聴覚障害の母がダウン症次男を切りつけた孤独と誤解

ダウン症で重度の知的障害のある次男(36)を包丁で殺害しようとしたとして、殺人未遂罪に問われた母親(70)に大阪地裁堺支部は7月、執行猶予付きの有罪判決を言い渡した。聴覚障害があり、生まれつき耳が聞こえない母親。〈心が苦しかった〉。法廷では手話を交え、事件への後悔と次男への愛情をにじませた。無理心中に至った2人の孤独と思い込み。裁判長は「境遇を踏まえると、あまり非難できない」と述べた。(小川恵理子)
手話で〈謝りたい〉
昨年10月20日、堺市中区の自宅。その日は次男が通う作業所は休みだった。
包丁を取りに台所に向かった母親。背中に包丁を隠したまま次男と向かいあうと、そのまま首を切りつけた。腕をバタバタと動かして抵抗する次男の姿に、涙があふれた。それでも再び、包丁で切りつけた。
自らの首も切った。数時間後に意識が戻ると、近くに住む姉にファクスを送った。「たすけて」-。
大阪地裁堺支部で開かれた母親の被告人質問。「息子はどういう存在か」。弁護士がこう問うと、手話を交えながら説明し、目を赤くした。〈かわいい子〉。被害者である次男には、顔を見て自分のしたことを〈謝りたい〉と訴えた。
証人として出廷した長女によると、「(次男は)母親の言うことだけは『分かった』と素直に聞いていた」。親子仲は良好だったという。

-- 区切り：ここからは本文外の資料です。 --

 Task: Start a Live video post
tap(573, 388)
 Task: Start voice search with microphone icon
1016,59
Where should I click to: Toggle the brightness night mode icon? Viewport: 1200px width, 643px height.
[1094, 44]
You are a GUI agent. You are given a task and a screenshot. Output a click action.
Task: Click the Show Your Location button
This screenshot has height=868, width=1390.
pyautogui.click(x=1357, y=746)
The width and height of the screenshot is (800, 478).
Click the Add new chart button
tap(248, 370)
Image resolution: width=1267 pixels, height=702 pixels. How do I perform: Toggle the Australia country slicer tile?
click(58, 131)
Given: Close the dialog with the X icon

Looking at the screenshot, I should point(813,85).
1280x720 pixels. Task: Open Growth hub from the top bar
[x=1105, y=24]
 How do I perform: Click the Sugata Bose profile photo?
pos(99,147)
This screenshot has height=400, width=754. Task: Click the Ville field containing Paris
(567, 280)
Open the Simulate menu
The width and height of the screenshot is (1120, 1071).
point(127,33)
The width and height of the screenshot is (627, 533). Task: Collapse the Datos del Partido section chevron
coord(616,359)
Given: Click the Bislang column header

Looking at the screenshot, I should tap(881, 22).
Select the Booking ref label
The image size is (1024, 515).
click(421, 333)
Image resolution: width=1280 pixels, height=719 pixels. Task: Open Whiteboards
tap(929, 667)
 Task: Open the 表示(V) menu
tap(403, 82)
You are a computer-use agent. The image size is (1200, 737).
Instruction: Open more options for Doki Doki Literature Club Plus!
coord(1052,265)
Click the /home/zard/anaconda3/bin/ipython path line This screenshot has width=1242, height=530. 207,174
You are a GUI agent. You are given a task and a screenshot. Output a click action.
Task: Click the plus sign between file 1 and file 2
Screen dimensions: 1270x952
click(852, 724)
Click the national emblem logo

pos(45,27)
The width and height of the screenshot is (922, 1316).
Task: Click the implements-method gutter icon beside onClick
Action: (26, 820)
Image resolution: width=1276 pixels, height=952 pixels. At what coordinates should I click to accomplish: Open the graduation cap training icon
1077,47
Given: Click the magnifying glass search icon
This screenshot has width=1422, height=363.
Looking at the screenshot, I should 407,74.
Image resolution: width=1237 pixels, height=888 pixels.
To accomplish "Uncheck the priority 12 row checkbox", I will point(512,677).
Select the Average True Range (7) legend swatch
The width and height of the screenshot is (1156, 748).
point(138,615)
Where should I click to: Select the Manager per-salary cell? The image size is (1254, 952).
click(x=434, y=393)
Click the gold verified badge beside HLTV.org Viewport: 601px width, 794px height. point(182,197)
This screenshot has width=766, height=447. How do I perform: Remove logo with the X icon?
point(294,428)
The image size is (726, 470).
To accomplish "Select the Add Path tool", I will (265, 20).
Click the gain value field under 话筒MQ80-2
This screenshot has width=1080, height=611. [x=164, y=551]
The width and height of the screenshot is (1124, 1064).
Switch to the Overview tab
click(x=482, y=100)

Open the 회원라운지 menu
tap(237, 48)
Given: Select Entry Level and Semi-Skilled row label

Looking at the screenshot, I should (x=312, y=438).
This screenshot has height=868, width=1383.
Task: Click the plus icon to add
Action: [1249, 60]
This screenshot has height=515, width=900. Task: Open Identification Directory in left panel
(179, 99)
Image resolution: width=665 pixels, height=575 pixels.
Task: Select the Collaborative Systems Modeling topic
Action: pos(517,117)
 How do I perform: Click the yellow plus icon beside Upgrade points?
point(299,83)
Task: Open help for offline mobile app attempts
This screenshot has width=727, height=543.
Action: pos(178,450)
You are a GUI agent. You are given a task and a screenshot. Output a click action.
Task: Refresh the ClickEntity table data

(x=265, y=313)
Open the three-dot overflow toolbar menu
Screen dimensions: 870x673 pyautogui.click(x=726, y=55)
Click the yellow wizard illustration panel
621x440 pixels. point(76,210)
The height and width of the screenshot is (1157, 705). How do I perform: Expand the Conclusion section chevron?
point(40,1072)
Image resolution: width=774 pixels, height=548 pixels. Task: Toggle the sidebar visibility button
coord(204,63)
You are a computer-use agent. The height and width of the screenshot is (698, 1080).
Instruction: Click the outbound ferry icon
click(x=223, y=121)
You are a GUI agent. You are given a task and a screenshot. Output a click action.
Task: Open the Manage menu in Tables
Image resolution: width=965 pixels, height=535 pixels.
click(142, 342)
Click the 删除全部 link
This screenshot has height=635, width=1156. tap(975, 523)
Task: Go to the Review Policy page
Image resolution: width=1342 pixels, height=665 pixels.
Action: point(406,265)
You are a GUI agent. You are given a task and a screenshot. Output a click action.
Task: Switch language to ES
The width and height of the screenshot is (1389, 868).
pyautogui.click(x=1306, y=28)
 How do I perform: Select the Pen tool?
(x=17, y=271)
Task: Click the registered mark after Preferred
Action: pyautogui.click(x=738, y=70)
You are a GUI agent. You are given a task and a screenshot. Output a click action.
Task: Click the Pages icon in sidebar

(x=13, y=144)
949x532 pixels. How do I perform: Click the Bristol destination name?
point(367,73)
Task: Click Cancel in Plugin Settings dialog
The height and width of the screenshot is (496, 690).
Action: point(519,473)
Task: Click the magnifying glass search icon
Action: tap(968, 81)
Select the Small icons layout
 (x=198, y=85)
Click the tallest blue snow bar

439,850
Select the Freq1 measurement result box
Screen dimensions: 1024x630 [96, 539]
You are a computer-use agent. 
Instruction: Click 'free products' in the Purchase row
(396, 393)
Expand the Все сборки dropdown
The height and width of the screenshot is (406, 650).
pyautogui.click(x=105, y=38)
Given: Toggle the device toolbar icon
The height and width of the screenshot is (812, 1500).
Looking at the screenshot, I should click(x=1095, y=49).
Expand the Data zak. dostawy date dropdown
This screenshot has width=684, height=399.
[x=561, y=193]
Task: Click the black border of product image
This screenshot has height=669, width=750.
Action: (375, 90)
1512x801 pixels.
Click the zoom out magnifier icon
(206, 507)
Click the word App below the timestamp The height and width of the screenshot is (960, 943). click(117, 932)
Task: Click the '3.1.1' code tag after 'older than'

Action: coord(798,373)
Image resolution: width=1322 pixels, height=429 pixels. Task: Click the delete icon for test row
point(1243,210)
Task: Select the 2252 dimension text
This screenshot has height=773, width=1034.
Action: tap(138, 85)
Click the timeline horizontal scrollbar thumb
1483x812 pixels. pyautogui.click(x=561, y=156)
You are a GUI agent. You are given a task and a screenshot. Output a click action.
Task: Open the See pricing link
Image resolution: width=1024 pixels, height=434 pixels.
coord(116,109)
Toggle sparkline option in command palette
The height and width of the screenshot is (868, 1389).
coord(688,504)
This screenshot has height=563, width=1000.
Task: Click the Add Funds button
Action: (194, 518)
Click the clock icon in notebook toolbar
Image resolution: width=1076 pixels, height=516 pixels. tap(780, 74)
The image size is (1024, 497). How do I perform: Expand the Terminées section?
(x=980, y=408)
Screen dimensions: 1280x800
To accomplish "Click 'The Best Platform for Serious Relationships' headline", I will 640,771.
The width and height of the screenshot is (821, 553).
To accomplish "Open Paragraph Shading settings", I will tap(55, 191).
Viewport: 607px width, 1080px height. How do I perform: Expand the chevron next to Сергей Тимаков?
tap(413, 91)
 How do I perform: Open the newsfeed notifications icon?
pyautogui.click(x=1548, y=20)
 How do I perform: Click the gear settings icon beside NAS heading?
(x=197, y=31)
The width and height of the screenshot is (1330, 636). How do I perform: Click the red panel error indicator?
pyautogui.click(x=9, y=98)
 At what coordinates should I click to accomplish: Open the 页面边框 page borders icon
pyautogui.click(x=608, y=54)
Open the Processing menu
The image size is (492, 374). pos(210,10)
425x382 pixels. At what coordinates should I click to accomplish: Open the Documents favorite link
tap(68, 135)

一命をとりとめた次男は事件後、施設で暮らしている。事件の影響からか、母親の存在を怖がる一方、その身を案じることもあるという。
自殺とどまった理由
2人に何があったのか。
判決などによると、母親には長女、長男、次男の3人の子供がいた。平成25年に長女、29年に長男が独立すると、以降は次男と2人で生活。次男との意思疎通は簡単な手話で行われていたが、自力では入浴や排泄(はいせつ)ができない次男の身の回りの世話は、母親が一人で行っていた。
ただそんな母親も、徐々に精神に不調をきたすようになっていた。
事件の3カ月前。次男が作業所の旅行で家を空けた日を見計らい、自殺しようと思い、行く当てもなく電車に乗った。ある駅で降りてしばらく歩いていると、深い谷にかかる橋にさしかかった。橋から身を投げようとしたが、それ以上は体が動かなかった。
〈とにかく心が苦しかった〉。公判で母親が当時を振り返った。なぜ自殺を踏みとどまったのか。理由は次男の存在だった。自分が死んでしまうと〈息子が1人になる〉。
長女は母親について「悩みや困りごとを相談できない性格」と述べた。数年前に亡くなった夫との不和により、「思っていることを抱え込むようになってしまったのかな」。
一方的な思い込み
厳しい生活だった。それでも親子は互いを信じ、何とか生きていた。だが事件直前、決定的ともいえる出来事が起きた。
日本年金機構から母親宛てに届いた通知。親子の生命線だった障害年金の受給額に関するものだ。母親は2カ月に1度、約16万円を受け取っていたが、10月以降は約2千円減額される。そんな内容だった。
しかし、いつまでたっても次男宛ての通知が届かない。実は今回、年金が減額されるのは母親だけで、次男への通知は届くはずがなかった。
ただ母親の受け止めは違った。「次男の年金が打ち切られる」。生来の性格からか、年金口座や生活費の管理を任せていた長女にも相談しなかった。
次男の年金が止まれば、収入のおよそ半分を失う。「このままでは2人で生活ができない」。早合点からの思い込みだった。次男を1人にはできない。将来を悲観した母親は、無理心中を決めた。
「自分を大切に、長生きを」
今年7月17日。大阪地裁堺支部は懲役3年、執行猶予4年(求刑懲役3年)の有罪判決を言い渡した。
「少なくとも半年程度、精神的に追い詰められていた」。安永武央裁判長は判決理由で、母親の心情をこう推し量った。身勝手な犯行を指弾する一方、「2人の境遇や生活状況を踏まえると、自殺する際に次男を殺そうとしたことはあまり非難できない」とした。
最後に、安永裁判長は裁判員からのメッセージを読み上げた。「2人とも死なずに済んだことは本当に良かった。困ったことがあれば周りに相談し、自分を大切にして長生きしてください」。法廷で母親は目元をぬぐっていた。